ジェネラルダイナミックス
F-16 ファイティングファルコン



1972年、米空軍は国内の航空機メーカー9社に対し、LWF(軽量戦闘機)計画と呼ばれる新戦闘機の設計提案を求めた。その時、各社へ配られた仕様書はわずか21頁のものであり、これは細かな要求が独創性や斬新な設計を妨げることなく、最新の空力および材料技術を思う存分導入させようという配慮からだ。結果、最終審査で残ったのはジェネラルダイナミックス案(YF-16)とノースロップ案(YFー17)で、飛行審査のため、それぞれ2機づつの試作機が製作される。

YF-16の1号機は1974年2月2日、YF-17の1号機が同年6月9日に初飛行を遂げ、この時点で米空軍はまだLWFの採用を決めていない。あくまで未来の戦闘機図を模索する実験的性格が強く、また平行してマクダネルダグラスF-15イーグルの導入を進めているところでもあった。しかし、F-15は高価な買物であり、そこへ安価な戦闘機を併用させる動きが米議会で出始め、これを「ハイ・ロー・ミックス構想」という。

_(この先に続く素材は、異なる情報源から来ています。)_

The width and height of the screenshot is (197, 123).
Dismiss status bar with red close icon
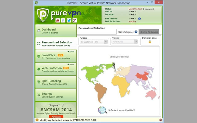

1974年、米空軍はLWF実施計画を発表し、がぜん勢いづく。1975年1月、熾烈な飛行審査の後、ジェネラルダイナミックス社へ軍配が下りると同時、米空軍は650機のF-16導入計画を発表する。また、敗者となったノースロップ社が全力でNATO四空軍の次期戦闘機にF-17を、あるいはミラージュF1の政治絡みの売り込みを退け、同月、F-16はヨーロッパからも376機の大量注文を獲得したのだ。

この決定で、生産への配慮が大きく作用している。最新の空力や材料技術の導入ばかりか、F-16は現地生産を考慮して開発された。ヨーロッパ各国の航空機産業が生産へ参加できるメリットは魅力であり、単価が約500万ドルと安価な上、その多くは地元に落ちるのである。日本の航空自衛隊がF-15を採用し、ライセンス生産を始めた時、メーカーである三菱の本音は、手出しの出来ない米国からの輸入部品が多いF-15は(単価が倍以上するにもかかわらず)自社生産工程の多いF-16より儲からないということだった。

F-16で採り入れられた新技術は多く、外形上まず目を引くのが、翼と胴体を一体形成し、互いの干渉抵抗を減少させるブレンデッド・ウィング・ボデーだ。機首側面から主翼前縁付根へのストレークも、大仰角時の性能を引き上げている。胴体下部の空気取入口はシンプルそのもので、姿勢による空気流入量の変化へ敏感なターボファン・エンジンにとって都合がいい。そのエンジンもF-15と共通のF100を採用したことは、米空軍の採用へ少なからず貢献しているだろう。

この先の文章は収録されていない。